Das Finanzamt Ulm braucht am längsten in ganz Baden-Württemberg für einen Steuerbescheid, fast 70 Tage. Na, und? Neben all der anderen Warterei fällt das kaum auf, findet Laura Koppenhöfer.

Ulm hat diese Woche eine Auszeichnung der verzichtbaren Art bekommen. Das dortige Finanzamt ist - tadaaaa - das langsamste von ganz Baden-Württemberg. Im Schnitt rund 70 Tage warten die Ulmerinnen und Ulmer nach Abgabe der Steuererklärung auf den Bescheid und damit auch auf ihr Geld, naja, oder eben die Nachzahlungsaufforderung. Was machen die denn da so lange in Ulm, könnte man fragen. Und ihnen raten: Holt euch mal ein paar Tipps von den Kollegen im Kraichgau – in Sinsheim brauchen sie gerade mal halb so lang pro Steuerbescheid!

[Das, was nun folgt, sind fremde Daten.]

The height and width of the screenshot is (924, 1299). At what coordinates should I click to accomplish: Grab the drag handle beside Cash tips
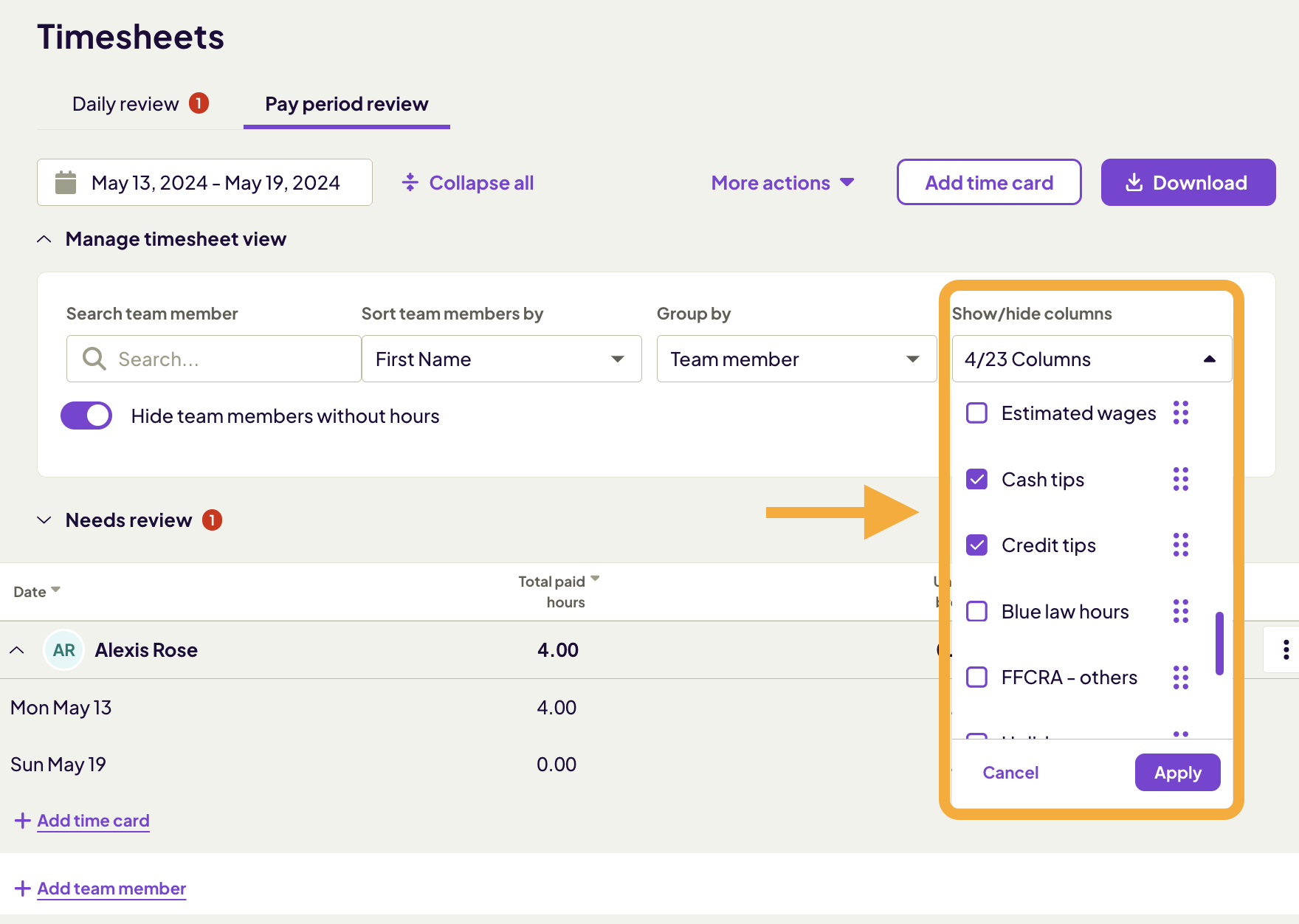pos(1181,479)
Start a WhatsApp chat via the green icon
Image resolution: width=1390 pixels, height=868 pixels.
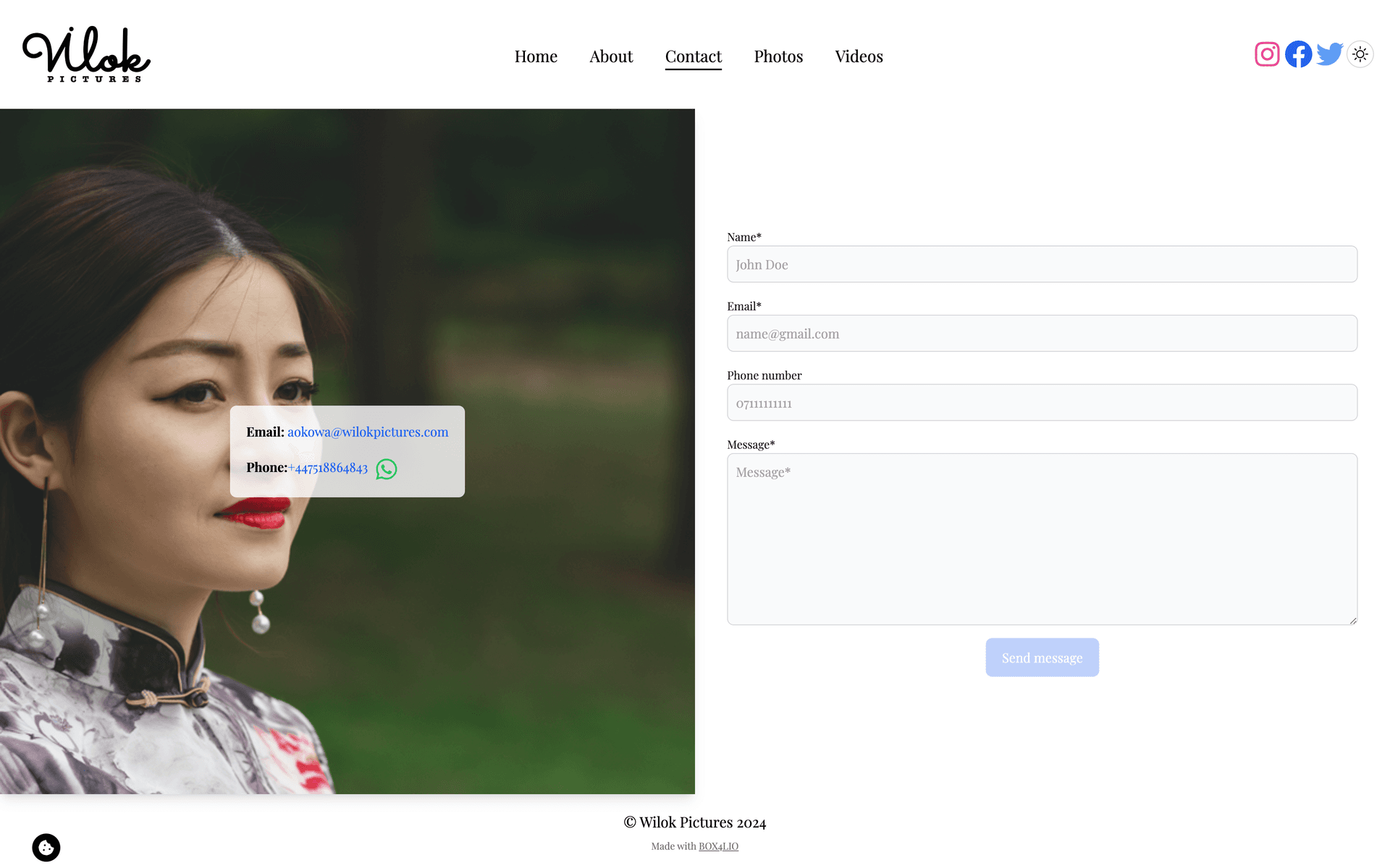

Die Kolumne von Laura Koppenhöfer können Sie hier auch als Audio hören:

Was sind schon 70 Tage?

Das könnte man fragen, wenn einen diese 70 Tage wundern, gar aufregen würden. Man könnte aber auch fair bleiben und finden, dass das Ulmer Finanzamt auch nicht anders oder schlechter ist als alle anderen Stellen, von denen wir wehrlosen Privatmenschen irgendetwas wollen. 70 Tage wartet man locker, bis die Versicherung nach einer Autopanne die Auslagen erstattet. Oder nach einem Wasserschaden die Reparaturkosten freigibt. Und dann nochmal so lange, bis der Parkettverleger Zeit hat.

Laura Koppenhöfer
Eine Kolumne von Laura Koppenhöfer

Am längsten wartet man übrigens auf Dachdecker. Laut einer Umfrage unter Betrieben im vergangenen Jahr fast 130 Tage, vom 70-Tage-Turbo im Ulmer Finanzamt können Leute mit maroden Ziegeln also nur träumen. Mit noch längeren Warte-Werten ist zu rechnen, wenn die Physiotherapeutin den steifen Arm begutachtet und dann “Schultergeschichten brauchen Zeit” sagt. Wenn der Hausarzt in Rente geht und man einen neuen sucht. Die Firmensoftware ständig hängt und die neue “ganz bald” aufgespielt wird.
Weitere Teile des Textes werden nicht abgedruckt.